ED Report Outlines Ways to Support College Applicants with Criminal Histories

June 1, 2016

Colleges and universities can join efforts to help foster second chances for people with criminal histories, the Department of Education recently advised.

In a "Dear Colleague Letter" May 9, Secretary of Education John B. King Jr., notes that about 70 million Americans have criminal records.

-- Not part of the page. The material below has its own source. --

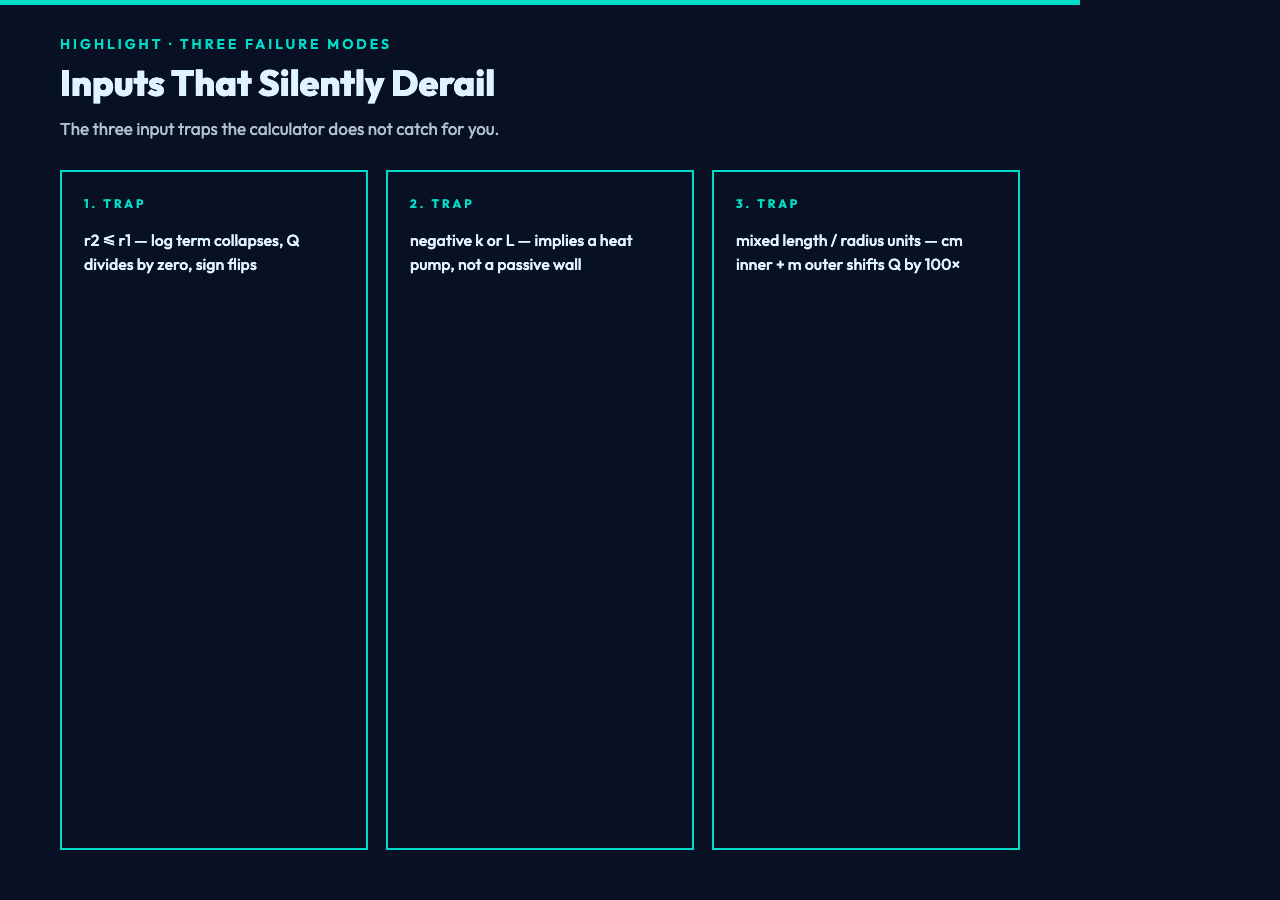Viewport: 1280px width, 900px height.
Task: Click 'inner + m outer shifts Q by 100×' line
Action: tap(848, 265)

Asking college applicants upfront about that history—and judging them on it alone—may be preventing some students who under law have paid their debt to society from accessing postsecondary education, King suggests.

In conjunction with the letter, ED released "Beyond the Box: Increasing Access to Higher Education for Justice-Involved Individuals." The resource guide acknowledges the balancing act colleges and universities must perform: ensuring campus safety while also providing access to students with criminal justice involvement (CJI) who have earned a second chance.

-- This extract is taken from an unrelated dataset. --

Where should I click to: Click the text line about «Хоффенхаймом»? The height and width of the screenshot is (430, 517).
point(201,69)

"The guide ... offers recommendations to the higher education community—including college and university presidents, deans, admissions officers and counselors—for designing admissions policies that attract a diverse and qualified student body without creating unnecessary barriers for prospective students who have been involved with the justice system, but who are now seeking to lead successful and law-abiding lives," King writes. "We urge you, as institutional leaders to carefully consider the approaches currently in use at our institutions, as well as the specific recommendations identified in the guide."

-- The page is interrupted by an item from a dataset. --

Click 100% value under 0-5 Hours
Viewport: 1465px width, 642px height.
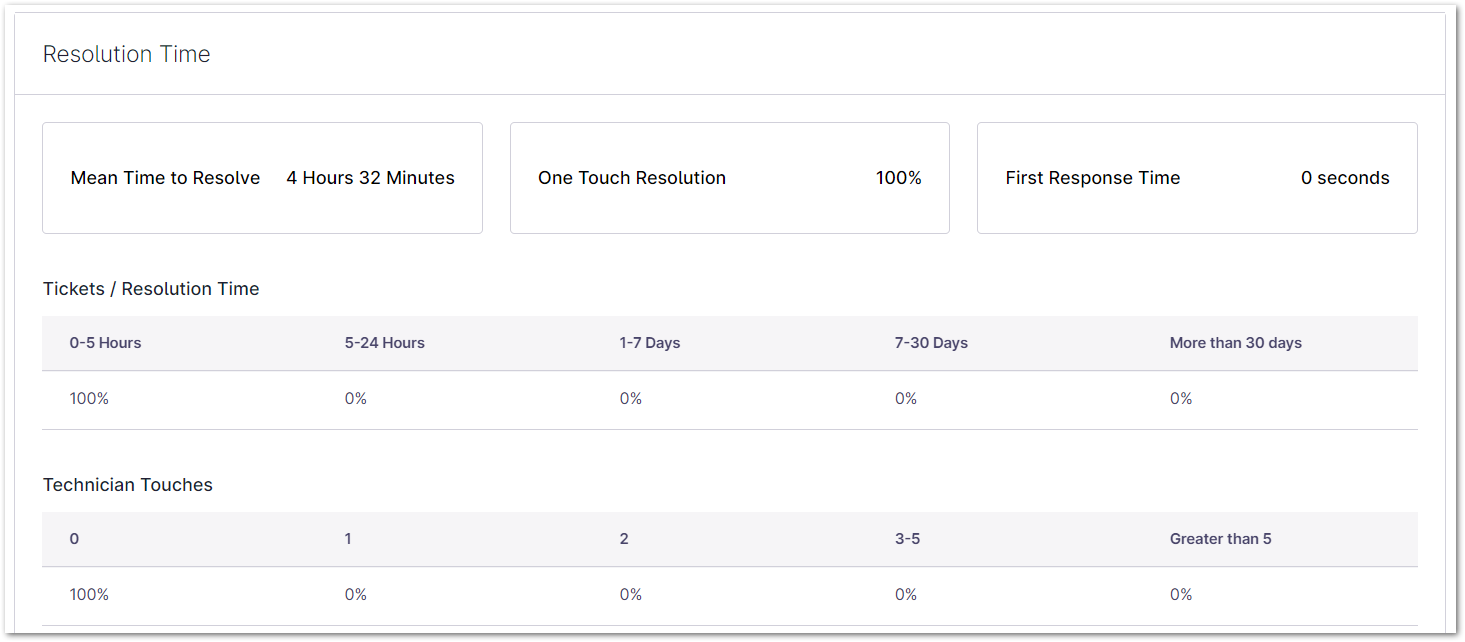tap(89, 399)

Students receive criminal records for a wide variety of reasons, including a guilty plea to avoid prison time or an "impulsive decision at a young age," according to Beyond the Box. And while research in the area isn't robust, ED notes in the guide that available studies have not found a strong link between asking applicants about CJI and decreased rates of campus crime.

The guide's recommendations for schools include:

  1. Rethink the application process: Some schools that use the Common Application make optional a question regarding misdemeanors, felonies, and other crimes. Alternatively, colleges could delay consideration of the answer. New York University, for instance, does a preliminary review of applications without the question included. Upon second review of applications deemed admissible, a trained committee assesses applicants who reported they have a criminal history.

    "Requesting and considering CJI early in the admissions process can prevent some qualified applicants from ever applying and overshadow individual merit and achievement with historical information that may be irrelevant to the student's prospect for success on campus and likely contributions to the campus community," according to the guide. 

  2. Judge candidates holistically: Trained admissions personnel could assess applicants on many factors, including test scores, letters of recommendation, and essays. Applicants could also receive space to explain their criminal past and subsequent rehabilitation.

  3. Be upfront: Schools that judge applicants on their responses to criminal histories should be transparent about their admissions criteria, Beyond the Box advises. Students who are not accepted because of their criminal record should be informed, and should also have the right to appeal the denial, the guide advises.

In addition to admissions ideas, the guide offers examples of institutions with special programs for students with criminal histories once they're on campus. Vital support mechanisms include academic, financial, and career counseling, mentor programs, and more.